<<<<
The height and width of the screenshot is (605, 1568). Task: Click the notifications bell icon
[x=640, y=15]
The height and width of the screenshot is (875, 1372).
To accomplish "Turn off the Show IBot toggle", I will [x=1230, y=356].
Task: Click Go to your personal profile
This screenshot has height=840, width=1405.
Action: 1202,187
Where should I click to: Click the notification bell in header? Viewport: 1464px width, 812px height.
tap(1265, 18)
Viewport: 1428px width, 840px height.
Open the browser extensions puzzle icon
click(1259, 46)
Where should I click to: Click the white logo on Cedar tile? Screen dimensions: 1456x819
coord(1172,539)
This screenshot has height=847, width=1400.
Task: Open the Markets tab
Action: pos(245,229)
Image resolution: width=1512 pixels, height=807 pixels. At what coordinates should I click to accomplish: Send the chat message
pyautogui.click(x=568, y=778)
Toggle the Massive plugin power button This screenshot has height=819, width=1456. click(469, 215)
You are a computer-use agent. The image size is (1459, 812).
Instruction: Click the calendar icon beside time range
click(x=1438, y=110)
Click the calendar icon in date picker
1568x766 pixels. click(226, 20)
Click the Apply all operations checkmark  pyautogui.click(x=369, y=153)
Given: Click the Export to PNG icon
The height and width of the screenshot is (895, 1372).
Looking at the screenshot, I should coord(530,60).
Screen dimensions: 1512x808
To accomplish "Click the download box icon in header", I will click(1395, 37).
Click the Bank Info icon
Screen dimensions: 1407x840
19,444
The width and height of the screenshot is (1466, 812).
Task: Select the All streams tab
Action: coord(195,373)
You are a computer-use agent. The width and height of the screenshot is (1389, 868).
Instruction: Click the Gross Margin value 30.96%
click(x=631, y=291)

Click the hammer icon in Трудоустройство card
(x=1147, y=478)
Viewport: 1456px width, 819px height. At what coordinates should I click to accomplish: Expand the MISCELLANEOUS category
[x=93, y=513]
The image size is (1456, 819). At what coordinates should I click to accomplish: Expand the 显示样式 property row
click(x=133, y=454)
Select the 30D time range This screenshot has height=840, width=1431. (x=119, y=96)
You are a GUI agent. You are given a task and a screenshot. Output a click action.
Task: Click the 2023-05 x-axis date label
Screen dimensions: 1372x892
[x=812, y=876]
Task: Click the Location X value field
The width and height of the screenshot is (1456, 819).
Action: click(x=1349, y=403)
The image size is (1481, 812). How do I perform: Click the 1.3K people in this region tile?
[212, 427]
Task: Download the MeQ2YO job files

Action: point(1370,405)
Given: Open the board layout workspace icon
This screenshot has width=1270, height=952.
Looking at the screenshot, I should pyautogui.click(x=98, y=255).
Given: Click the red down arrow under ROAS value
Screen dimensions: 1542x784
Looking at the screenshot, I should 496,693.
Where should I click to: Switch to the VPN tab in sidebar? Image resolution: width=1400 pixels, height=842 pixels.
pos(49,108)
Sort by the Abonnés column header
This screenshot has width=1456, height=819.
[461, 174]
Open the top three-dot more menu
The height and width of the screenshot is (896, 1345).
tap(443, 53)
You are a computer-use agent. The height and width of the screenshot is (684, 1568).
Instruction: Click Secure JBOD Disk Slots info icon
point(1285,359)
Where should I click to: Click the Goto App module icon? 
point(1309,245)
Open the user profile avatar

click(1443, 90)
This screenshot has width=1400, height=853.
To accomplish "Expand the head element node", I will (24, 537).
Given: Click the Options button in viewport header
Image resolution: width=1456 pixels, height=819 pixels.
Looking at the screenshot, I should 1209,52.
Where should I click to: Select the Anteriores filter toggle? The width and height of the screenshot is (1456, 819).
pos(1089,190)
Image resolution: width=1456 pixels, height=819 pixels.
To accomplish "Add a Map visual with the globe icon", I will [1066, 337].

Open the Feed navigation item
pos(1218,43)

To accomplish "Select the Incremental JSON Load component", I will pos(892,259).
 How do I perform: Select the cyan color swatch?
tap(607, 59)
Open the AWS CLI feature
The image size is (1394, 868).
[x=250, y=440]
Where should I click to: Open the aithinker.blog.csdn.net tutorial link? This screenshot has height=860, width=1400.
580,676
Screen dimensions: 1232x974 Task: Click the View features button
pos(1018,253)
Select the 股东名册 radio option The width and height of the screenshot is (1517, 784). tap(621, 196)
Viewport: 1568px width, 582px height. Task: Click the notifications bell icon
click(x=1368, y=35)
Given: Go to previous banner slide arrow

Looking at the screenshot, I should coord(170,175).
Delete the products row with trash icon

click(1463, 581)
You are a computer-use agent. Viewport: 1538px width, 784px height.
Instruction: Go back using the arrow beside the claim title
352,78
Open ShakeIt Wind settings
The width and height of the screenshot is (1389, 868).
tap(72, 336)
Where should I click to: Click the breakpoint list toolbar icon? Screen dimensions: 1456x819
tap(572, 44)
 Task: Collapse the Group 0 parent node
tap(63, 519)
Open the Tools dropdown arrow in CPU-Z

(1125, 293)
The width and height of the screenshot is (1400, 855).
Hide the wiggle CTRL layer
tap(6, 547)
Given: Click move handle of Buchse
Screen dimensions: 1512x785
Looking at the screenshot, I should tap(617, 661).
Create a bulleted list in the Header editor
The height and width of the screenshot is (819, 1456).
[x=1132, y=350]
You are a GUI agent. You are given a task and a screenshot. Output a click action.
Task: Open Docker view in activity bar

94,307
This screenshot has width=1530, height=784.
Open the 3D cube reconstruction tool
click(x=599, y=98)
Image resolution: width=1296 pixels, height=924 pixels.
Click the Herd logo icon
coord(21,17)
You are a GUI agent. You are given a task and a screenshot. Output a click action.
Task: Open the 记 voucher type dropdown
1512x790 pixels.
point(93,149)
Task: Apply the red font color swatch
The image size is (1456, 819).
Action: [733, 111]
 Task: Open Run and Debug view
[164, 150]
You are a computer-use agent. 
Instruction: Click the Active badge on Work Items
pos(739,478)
>>>>
Within the material above, show every line that includes "Apply".

— YOUR SOLUTION —
Click the Apply all operations checkmark  pyautogui.click(x=369, y=153)
Task: Apply the red font color swatch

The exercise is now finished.